Secondo la ricorrente il giudice, fondando la decisione su una presunzione semplice alla luce del parere del geometra, avrebbe erroneamente sopperito all’inerzia dell’appellante di fornire la prova del diniego da parte della banca, con conseguente risoluzione del preliminare a norma dell’articolo 7 dello stesso.

Con il secondo motivo la ricorrente denuncia, ex articolo 360 c.p.c., comma 1, n. 3, la violazione e la falsa applicazione di norme di diritto, nonche’ l’omessa, insufficiente e contraddittoria motivazione in relazione all’articolo 2729 c.c. per essersi la Corte di appello pronunciata in assenza degli elementi di gravita’, precisione e concordanza richiesti dalla norma evocata.

Con il terzo motivo la ricorrente denuncia, ex articolo 360 c.p.c., comma 1, n. 3, la violazione e la falsa applicazione di norme di diritto, nonche’ l’omessa, insufficiente e contraddittoria motivazione in relazione agli articoli 112 e 346 c.p.c. per aver il giudice del gravame ampliato l’oggetto del giudizio introducendo considerazioni in diritto non svolte dall’appellante in relazione alla validita’ ed efficacia del preliminare e per non essersi pronunciato sull’eccezione formulata dalla ricorrente in entrambi i gradi di giudizio inerente alla diversa qualificazione della clausola di cui all’articolo 7 del preliminare.
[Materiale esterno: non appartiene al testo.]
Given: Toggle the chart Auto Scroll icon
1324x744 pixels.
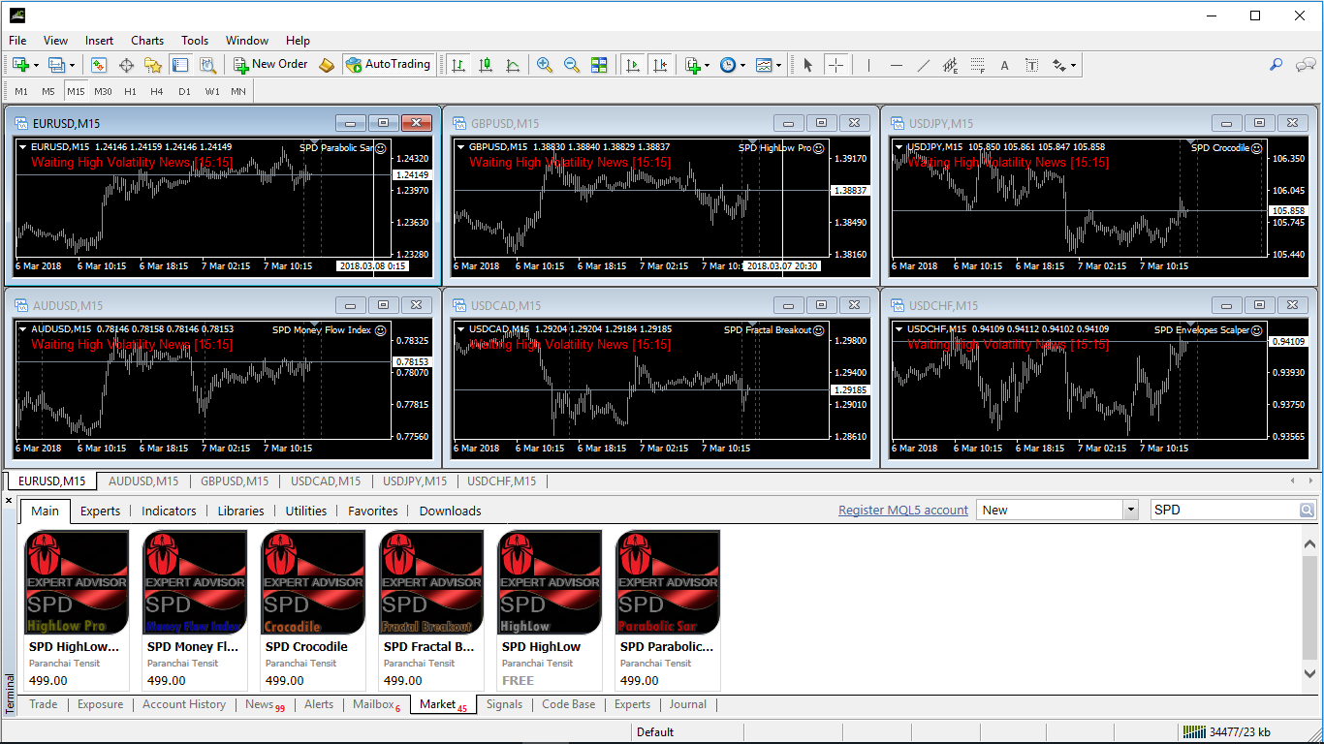Looking at the screenshot, I should [x=633, y=65].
A tal riguardo, la ricorrente sostiene che siffatta clausola dovrebbe qualificarsi come una condizione mista; sicche’, al fine di valutare l’avveramento della condizione, il giudice del gravame avrebbe dovuto verificare sia l’intervenuto diniego del finanziamento da parte della banca per irregolarita’ urbanistiche dell’immobile, sia il comportamento complessivo tenuto dal (OMISSIS) per ottenere il finanziamento.
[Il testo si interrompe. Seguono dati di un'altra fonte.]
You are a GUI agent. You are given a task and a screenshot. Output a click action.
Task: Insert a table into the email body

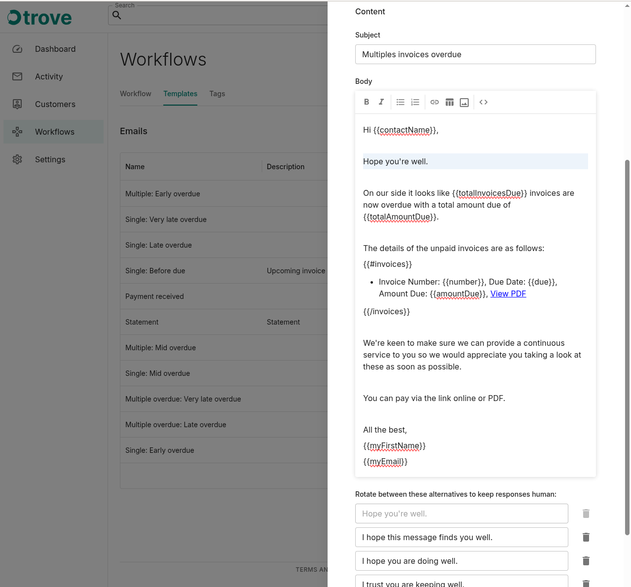point(449,102)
I motivi di ricorso, da esaminarsi congiuntamente data la loro stretta connessione argomentativa, non meritano accoglimento, per cui va confermata la sentenza impugnata anche se con parziale correzione della motivazione ex articolo 384 c.p.c., comma 4.

La Corte di merito ha accertato che nel contratto preliminare, alla clausola di cui all’articolo 7 (secondo cui “Le parti di comune accordo stabiliscono fin d’ora che nel caso in cui l’istituto bancario scelto dalla parte promissaria acquirente non conceda il finanziamento per cause inerenti la mancata regolarita’ urbanistica – catastale dell’immobile il presente preliminare di compravendita verra’ risolto, contestualmente la parte promittente venditrice restituira’ le somme versate alla parte promissaria acquirente”), le parti avevano espressamente subordinato la efficacia del contratto all’ottenimento da parte del promissario acquirente di mutuo fondiario presso Istituto bancario scelto dallo stesso ed in caso di mancata erogazione per cause inerenti la mancata regolarita’ urbanistica-catastale dell’immobile il preliminare doveva intendersi risolto, con restituzione a carico della promittente venditrice delle somme ricevute dalla controparte.
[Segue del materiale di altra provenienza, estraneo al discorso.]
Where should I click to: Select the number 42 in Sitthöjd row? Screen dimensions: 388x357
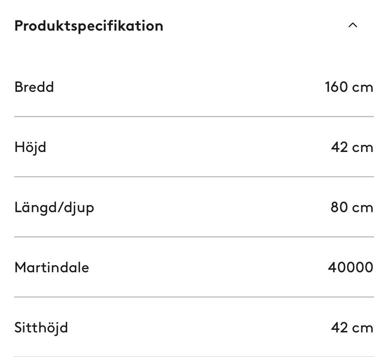(x=340, y=327)
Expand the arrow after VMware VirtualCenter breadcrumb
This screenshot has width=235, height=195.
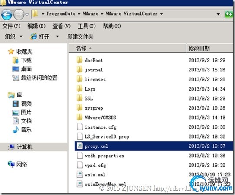[161, 14]
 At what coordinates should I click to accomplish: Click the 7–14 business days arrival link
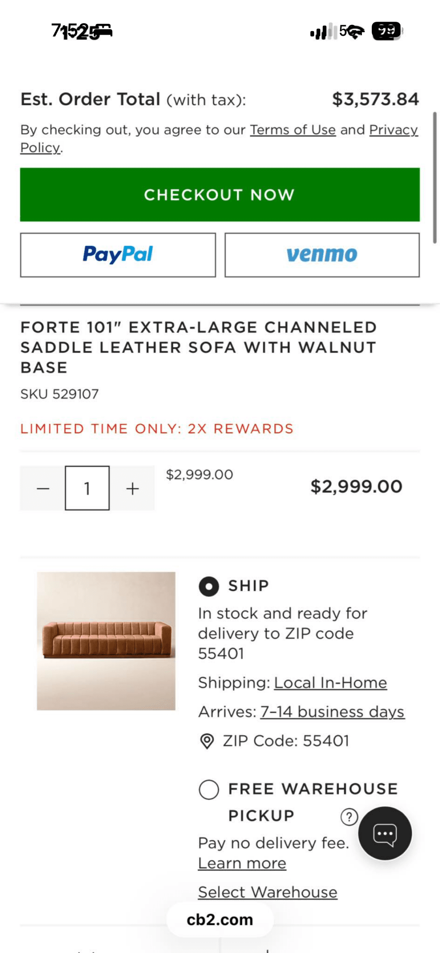[x=332, y=712]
L’accertamento inteso a stabilire se un contratto sia sottoposto a condizione sospensiva o risolutiva, cosi’ come la determinazione dell’effettiva portata della condizione stessa e il suo avveramento costituisce indagine devoluta al giudice del merito, insindacabile in sede di legittimita’.

Di tutta evidenza nella specie la clausola integra ipotesi di condizione risolutiva potestativa di natura mista e bilaterale, in quanto il suo avveramento dipendeva non solo dal comportamento del promissario acquirente nell’approntare la pratica, ma anche del terzo istituto bancario nel concedere il mutuo, oltre che ovviamente della promittente venditrice, che doveva predisporre tempestivamente la documentazione al completo da consegnare alla banca onde garantire la regolarita’ urbanistica dell’immobile, per cui trova applicazione la disciplina dettata dall’articolo 1358 c.c.

Infatti secondo la giurisprudenza di questa Corte, qualora le parti subordinino gli effetti di un contratto preliminare di compravendita immobiliare alla condizione che il promissario acquirente ottenga da un istituto bancario un mutuo per potere pagare in tutto o in parte il prezzo stabilito, tale condizione e’ qualificabile come “mista”, dipendendo la concessione del mutuo dal comportamento del promissario acquirente ma anche del promittente venditore nell’approntare le attivita’ necessarie al verificarsi della condizione.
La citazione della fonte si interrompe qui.